Feline Leukemia Virus (FeLV)

FeLV is a disease that reduces the immune system's ability to protect itself against secondary infections caused by common bacteria, viruses, protozoa and fungi. FeLV infection occurs worldwide, with prevalence varying by location.1 FeLV is transmitted through casual contact such as mutual grooming and sharing of food/water bowls and litter boxes, and can also be spread through bite wounds. While all cats can get FeLV, outdoor and intact male cats have a higher risk of infection due to an increased chance of contact with other cats and fluid exchange through fighting. Under ideal conditions, with proper care, infected cats can appear relatively healthy for many months to even years after infection.

Signs of Possible Infection

Cats are experts at hiding disease. Early signs of infection are often subtle and frequently produce the observation "My cat simply isn't feeling well." These signs include decreased appetite, decreased grooming and low energy. Advanced infection may include:

  • Marked loss of appetite
  • Weight loss
  • Weakness
  • Pale gums
  • Mouth sores
  • Diarrhea
  • Enlarged lymph nodes
  • Abscesses

Cats often show no signs of infection, so it's important to ask your veterinarian about FeLV testing as part of your cat's annual wellness exam.


If you have an FeLV positive cat, you should visit your vet twice a year to track your cat's progress, and make sure your cat is getting the proper nutrition. Keep your cat indoors and isolated from other cats in the household to greatly reduce the chance of a secondary illness. Spaying or neutering your cat will also reduce the tendency for your cat to fight and/or mate, thereby decreasing the ability to spread the virus.

See your vet immediately if there are any signs of illness. Keeping your cat inside and away from other cats in the house can greatly reduce the chance of a secondary illness as well as spreading the disease to other cats.


If your cat displays these signs and you think your cat may have the disease, see your veterinarian. He or she will check the cat's history, look for clinical signs, and possibly administer a blood test for FeLV antigens. FeLV affects 2-3% of cats nationwide; testing for infection is easy. Testing identifies those cats that must be kept isolated from other cats in order to curb the spread of the infection. There are tests that can be performed right in your vet's office with results in minutes, allowing you to consult with your vet before leaving. Early detection will help you maintain the health of your cat and prevent spreading infection to other cats. With proper care, infected cats can appear relatively healthy for many months to even years after infection.

LIST OF TASKS>
1 – Repeat word for word the part of the passage on feline leukemia virus starting with "Cats often show" and going on through "disease to other cats.".
2 – Answer these from the passage on feline leukemia virus:
(a) Which cats have a higher risk of FeLV infection?
(b) How often should the owner of an FeLV positive cat visit the vet?
(c) What share of cats nationwide does FeLV affect?
3 – Summarize the passage on feline leukemia virus in two sentences.
You can set aside the records that come after this; they play no part in the work.

RECORD EXTRACTS>
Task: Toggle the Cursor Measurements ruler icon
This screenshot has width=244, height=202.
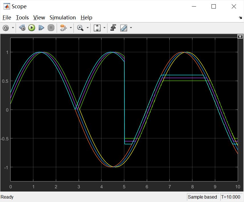Action: [x=124, y=28]
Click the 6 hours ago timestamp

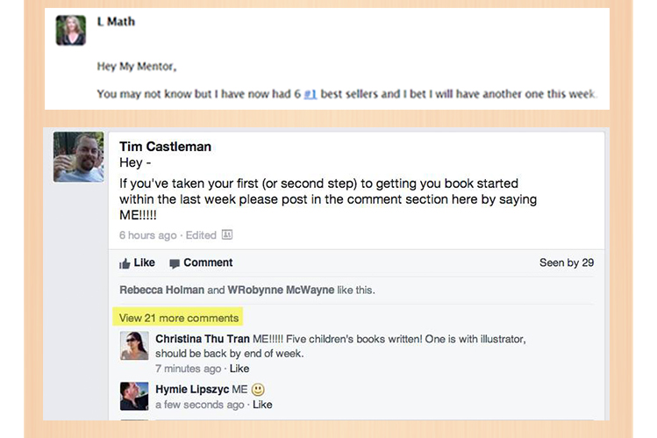tap(149, 235)
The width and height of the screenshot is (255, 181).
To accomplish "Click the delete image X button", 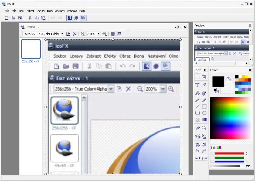I will (x=74, y=34).
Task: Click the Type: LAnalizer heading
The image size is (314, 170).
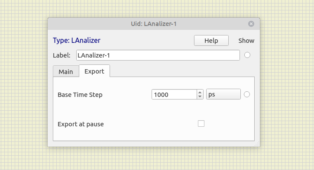Action: 77,40
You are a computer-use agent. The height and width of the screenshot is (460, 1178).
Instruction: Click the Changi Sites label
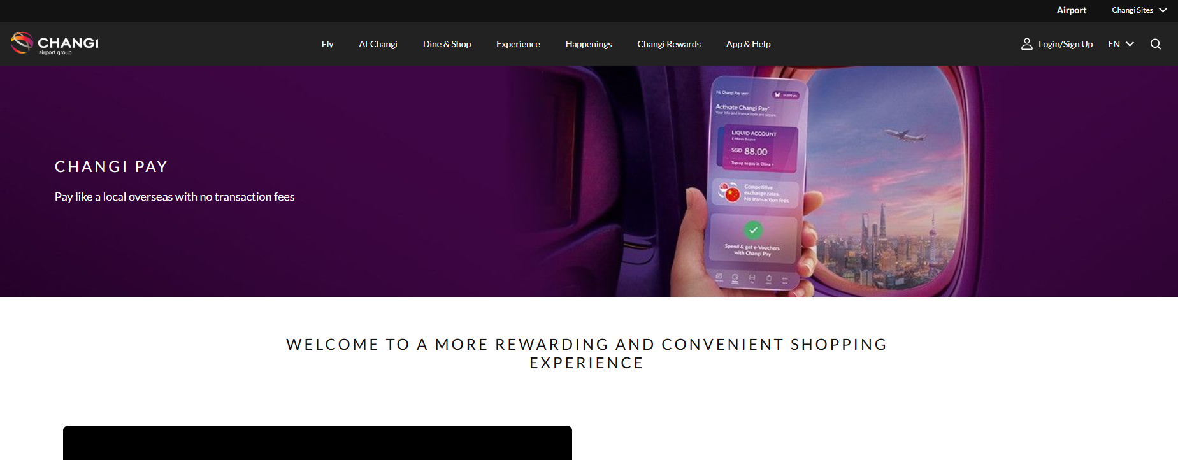tap(1132, 10)
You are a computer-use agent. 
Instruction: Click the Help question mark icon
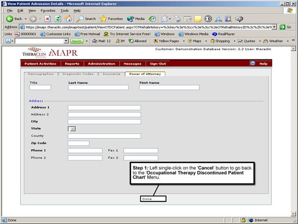[253, 64]
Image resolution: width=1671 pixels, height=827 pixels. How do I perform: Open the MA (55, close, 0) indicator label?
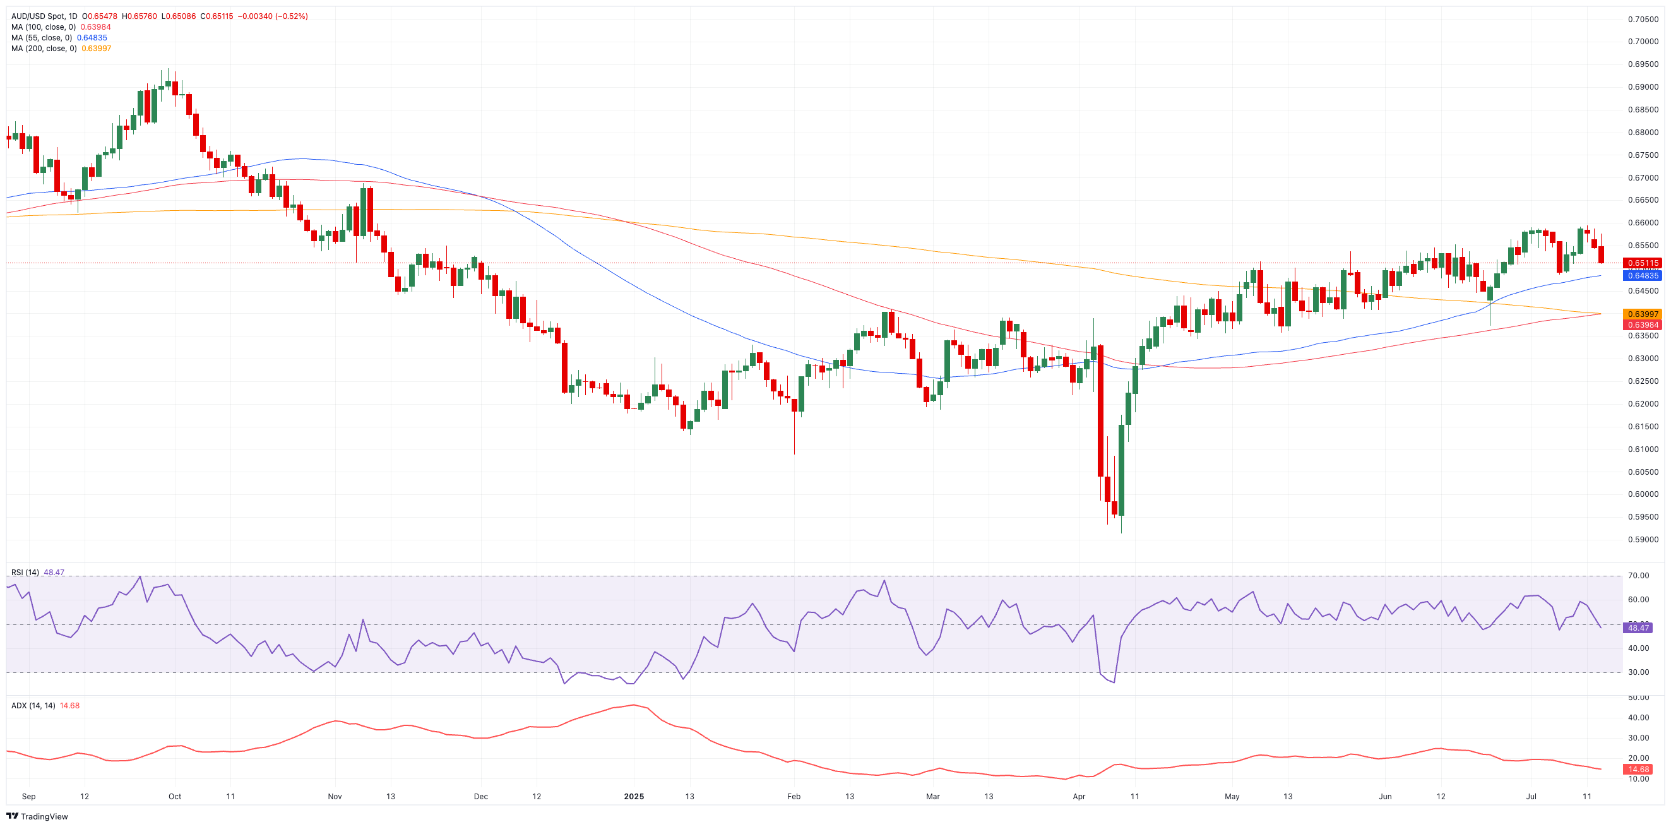click(x=42, y=38)
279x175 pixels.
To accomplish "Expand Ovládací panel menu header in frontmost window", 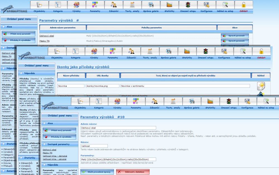I will [x=60, y=115].
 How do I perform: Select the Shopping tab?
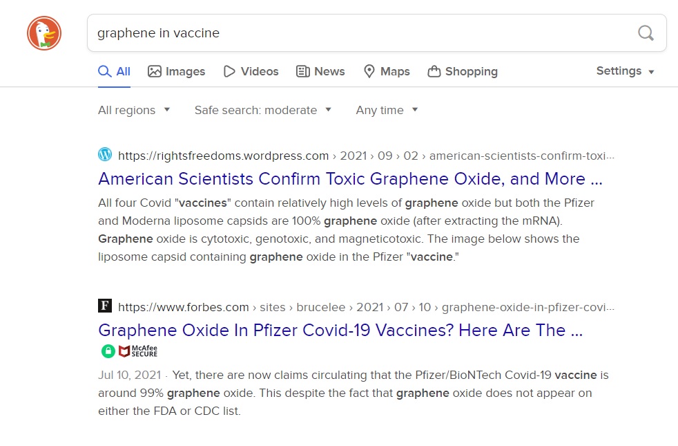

ANSWERS TO THE EXERCISES>
1 –
Cats often show no signs of infection, so it's important to ask your veterinarian about FeLV testing as part of your cat's annual wellness exam.


If you have an FeLV positive cat, you should visit your vet twice a year to track your cat's progress, and make sure your cat is getting the proper nutrition. Keep your cat indoors and isolated from other cats in the household to greatly reduce the chance of a secondary illness. Spaying or neutering your cat will also reduce the tendency for your cat to fight and/or mate, thereby decreasing the ability to spread the virus.

See your vet immediately if there are any signs of illness. Keeping your cat inside and away from other cats in the house can greatly reduce the chance of a secondary illness as well as spreading the disease to other cats.

2 –
(a) Outdoor cats and intact male cats.
(b) Twice a year.
(c) 2-3%.

3 – FeLV weakens a cat's immune system against secondary infections and spreads through casual contact, such as grooming and shared bowls and litter boxes, as well as through bite wounds. Cats often show no signs of infection, so testing is important, and infected cats should be kept indoors, isolated from other cats, and seen by a vet twice a year.